• YOUR GOAL:
Copy every one of the rows below character for character, with no changes.
** BEGIN **
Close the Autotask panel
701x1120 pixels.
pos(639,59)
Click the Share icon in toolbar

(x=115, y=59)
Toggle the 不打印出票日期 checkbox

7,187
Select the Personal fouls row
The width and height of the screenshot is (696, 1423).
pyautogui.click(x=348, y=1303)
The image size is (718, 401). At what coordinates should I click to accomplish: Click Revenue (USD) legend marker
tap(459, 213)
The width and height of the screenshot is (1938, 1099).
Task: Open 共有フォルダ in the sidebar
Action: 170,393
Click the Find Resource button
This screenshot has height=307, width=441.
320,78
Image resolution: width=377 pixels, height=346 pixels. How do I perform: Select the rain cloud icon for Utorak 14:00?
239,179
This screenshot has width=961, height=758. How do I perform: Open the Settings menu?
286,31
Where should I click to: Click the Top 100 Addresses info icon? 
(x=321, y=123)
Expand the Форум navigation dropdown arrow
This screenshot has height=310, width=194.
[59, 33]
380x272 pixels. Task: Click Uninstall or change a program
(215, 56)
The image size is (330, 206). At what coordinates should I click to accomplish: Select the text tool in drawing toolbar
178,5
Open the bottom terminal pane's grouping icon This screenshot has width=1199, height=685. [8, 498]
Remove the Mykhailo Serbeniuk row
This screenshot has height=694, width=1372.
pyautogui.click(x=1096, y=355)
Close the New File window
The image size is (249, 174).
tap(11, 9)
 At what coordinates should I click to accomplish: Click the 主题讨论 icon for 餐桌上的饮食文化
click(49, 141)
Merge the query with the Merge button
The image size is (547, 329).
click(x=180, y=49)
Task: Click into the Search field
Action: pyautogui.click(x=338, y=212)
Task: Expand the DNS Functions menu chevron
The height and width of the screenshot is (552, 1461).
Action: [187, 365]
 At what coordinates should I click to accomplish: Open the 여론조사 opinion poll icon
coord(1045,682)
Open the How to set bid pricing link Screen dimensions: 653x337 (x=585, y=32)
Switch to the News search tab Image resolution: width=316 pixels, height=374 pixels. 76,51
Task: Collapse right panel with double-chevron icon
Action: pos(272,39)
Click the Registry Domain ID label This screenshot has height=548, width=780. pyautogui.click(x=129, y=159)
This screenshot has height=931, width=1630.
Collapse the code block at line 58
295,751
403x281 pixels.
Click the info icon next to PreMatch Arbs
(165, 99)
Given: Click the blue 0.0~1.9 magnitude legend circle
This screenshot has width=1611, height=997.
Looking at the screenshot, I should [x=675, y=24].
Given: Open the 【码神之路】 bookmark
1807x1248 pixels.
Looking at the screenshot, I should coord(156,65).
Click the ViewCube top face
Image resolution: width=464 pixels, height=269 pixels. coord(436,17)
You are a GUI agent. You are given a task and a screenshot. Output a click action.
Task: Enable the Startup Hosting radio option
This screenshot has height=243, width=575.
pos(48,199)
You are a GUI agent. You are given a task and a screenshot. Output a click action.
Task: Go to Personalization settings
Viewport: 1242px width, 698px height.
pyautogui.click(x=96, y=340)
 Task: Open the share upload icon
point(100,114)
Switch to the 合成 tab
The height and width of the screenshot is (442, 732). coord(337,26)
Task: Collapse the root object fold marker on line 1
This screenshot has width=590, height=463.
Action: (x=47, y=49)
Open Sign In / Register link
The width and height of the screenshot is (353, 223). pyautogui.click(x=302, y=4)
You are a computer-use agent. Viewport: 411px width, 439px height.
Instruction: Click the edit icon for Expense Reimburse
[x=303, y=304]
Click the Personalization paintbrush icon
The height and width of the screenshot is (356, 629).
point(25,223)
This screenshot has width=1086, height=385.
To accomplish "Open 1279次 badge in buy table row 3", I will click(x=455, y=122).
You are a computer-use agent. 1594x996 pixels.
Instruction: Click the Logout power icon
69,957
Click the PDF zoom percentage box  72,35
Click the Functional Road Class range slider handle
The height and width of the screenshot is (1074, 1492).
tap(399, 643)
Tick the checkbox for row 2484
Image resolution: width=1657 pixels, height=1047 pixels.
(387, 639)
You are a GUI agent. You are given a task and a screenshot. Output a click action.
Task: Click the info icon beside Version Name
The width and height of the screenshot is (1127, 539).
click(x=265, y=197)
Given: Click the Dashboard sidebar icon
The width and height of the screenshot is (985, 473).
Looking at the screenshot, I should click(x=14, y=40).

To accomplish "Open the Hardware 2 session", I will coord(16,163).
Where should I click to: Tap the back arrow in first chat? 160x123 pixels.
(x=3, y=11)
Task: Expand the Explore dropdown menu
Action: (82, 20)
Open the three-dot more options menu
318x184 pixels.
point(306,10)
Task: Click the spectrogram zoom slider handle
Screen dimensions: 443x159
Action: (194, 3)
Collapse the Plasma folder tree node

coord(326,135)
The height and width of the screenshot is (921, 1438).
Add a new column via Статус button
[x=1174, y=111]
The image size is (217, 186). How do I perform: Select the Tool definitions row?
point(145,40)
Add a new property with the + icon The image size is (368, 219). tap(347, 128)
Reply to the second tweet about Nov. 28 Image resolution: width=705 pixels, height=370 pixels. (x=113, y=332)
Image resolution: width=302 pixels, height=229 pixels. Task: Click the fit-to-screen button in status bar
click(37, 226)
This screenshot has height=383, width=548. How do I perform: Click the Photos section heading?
** END **
• RESULT FOR THIS EXERCISE:
Close the Autotask panel
701x1120 pixels.
pos(639,59)
Click the Share icon in toolbar

(x=115, y=59)
Toggle the 不打印出票日期 checkbox

7,187
Select the Personal fouls row
The width and height of the screenshot is (696, 1423).
pyautogui.click(x=348, y=1303)
The image size is (718, 401). At what coordinates should I click to accomplish: Click Revenue (USD) legend marker
tap(459, 213)
The width and height of the screenshot is (1938, 1099).
Task: Open 共有フォルダ in the sidebar
Action: 170,393
Click the Find Resource button
This screenshot has height=307, width=441.
320,78
Image resolution: width=377 pixels, height=346 pixels. How do I perform: Select the rain cloud icon for Utorak 14:00?
239,179
This screenshot has width=961, height=758. How do I perform: Open the Settings menu?
286,31
Where should I click to: Click the Top 100 Addresses info icon? 
(x=321, y=123)
Expand the Форум navigation dropdown arrow
This screenshot has height=310, width=194.
[59, 33]
380x272 pixels. Task: Click Uninstall or change a program
(215, 56)
The image size is (330, 206). At what coordinates should I click to accomplish: Select the text tool in drawing toolbar
178,5
Open the bottom terminal pane's grouping icon This screenshot has width=1199, height=685. [8, 498]
Remove the Mykhailo Serbeniuk row
This screenshot has height=694, width=1372.
pyautogui.click(x=1096, y=355)
Close the New File window
The image size is (249, 174).
tap(11, 9)
 At what coordinates should I click to accomplish: Click the 主题讨论 icon for 餐桌上的饮食文化
click(49, 141)
Merge the query with the Merge button
The image size is (547, 329).
click(x=180, y=49)
Task: Click into the Search field
Action: pyautogui.click(x=338, y=212)
Task: Expand the DNS Functions menu chevron
The height and width of the screenshot is (552, 1461).
Action: [187, 365]
 At what coordinates should I click to accomplish: Open the 여론조사 opinion poll icon
coord(1045,682)
Open the How to set bid pricing link Screen dimensions: 653x337 (x=585, y=32)
Switch to the News search tab Image resolution: width=316 pixels, height=374 pixels. 76,51
Task: Collapse right panel with double-chevron icon
Action: pos(272,39)
Click the Registry Domain ID label This screenshot has height=548, width=780. pyautogui.click(x=129, y=159)
This screenshot has height=931, width=1630.
Collapse the code block at line 58
295,751
403x281 pixels.
Click the info icon next to PreMatch Arbs
(165, 99)
Given: Click the blue 0.0~1.9 magnitude legend circle
This screenshot has width=1611, height=997.
Looking at the screenshot, I should [x=675, y=24].
Given: Open the 【码神之路】 bookmark
1807x1248 pixels.
Looking at the screenshot, I should coord(156,65).
Click the ViewCube top face
Image resolution: width=464 pixels, height=269 pixels. coord(436,17)
You are a GUI agent. You are given a task and a screenshot. Output a click action.
Task: Enable the Startup Hosting radio option
This screenshot has height=243, width=575.
pos(48,199)
You are a GUI agent. You are given a task and a screenshot. Output a click action.
Task: Go to Personalization settings
Viewport: 1242px width, 698px height.
pyautogui.click(x=96, y=340)
 Task: Open the share upload icon
point(100,114)
Switch to the 合成 tab
The height and width of the screenshot is (442, 732). coord(337,26)
Task: Collapse the root object fold marker on line 1
This screenshot has width=590, height=463.
Action: (x=47, y=49)
Open Sign In / Register link
The width and height of the screenshot is (353, 223). pyautogui.click(x=302, y=4)
You are a computer-use agent. Viewport: 411px width, 439px height.
Instruction: Click the edit icon for Expense Reimburse
[x=303, y=304]
Click the Personalization paintbrush icon
The height and width of the screenshot is (356, 629).
point(25,223)
This screenshot has width=1086, height=385.
To accomplish "Open 1279次 badge in buy table row 3", I will click(x=455, y=122).
You are a computer-use agent. 1594x996 pixels.
Instruction: Click the Logout power icon
69,957
Click the PDF zoom percentage box  72,35
Click the Functional Road Class range slider handle
The height and width of the screenshot is (1074, 1492).
tap(399, 643)
Tick the checkbox for row 2484
Image resolution: width=1657 pixels, height=1047 pixels.
(387, 639)
You are a GUI agent. You are given a task and a screenshot. Output a click action.
Task: Click the info icon beside Version Name
The width and height of the screenshot is (1127, 539).
click(x=265, y=197)
Given: Click the Dashboard sidebar icon
The width and height of the screenshot is (985, 473).
Looking at the screenshot, I should click(x=14, y=40).

To accomplish "Open the Hardware 2 session", I will coord(16,163).
Where should I click to: Tap the back arrow in first chat? 160x123 pixels.
(x=3, y=11)
Task: Expand the Explore dropdown menu
Action: (82, 20)
Open the three-dot more options menu
318x184 pixels.
point(306,10)
Task: Click the spectrogram zoom slider handle
Screen dimensions: 443x159
Action: (194, 3)
Collapse the Plasma folder tree node

coord(326,135)
The height and width of the screenshot is (921, 1438).
Add a new column via Статус button
[x=1174, y=111]
The image size is (217, 186). How do I perform: Select the Tool definitions row?
point(145,40)
Add a new property with the + icon The image size is (368, 219). tap(347, 128)
Reply to the second tweet about Nov. 28 Image resolution: width=705 pixels, height=370 pixels. (x=113, y=332)
Image resolution: width=302 pixels, height=229 pixels. Task: Click the fit-to-screen button in status bar
click(37, 226)
This screenshot has height=383, width=548. How do I perform: Click the Photos section heading?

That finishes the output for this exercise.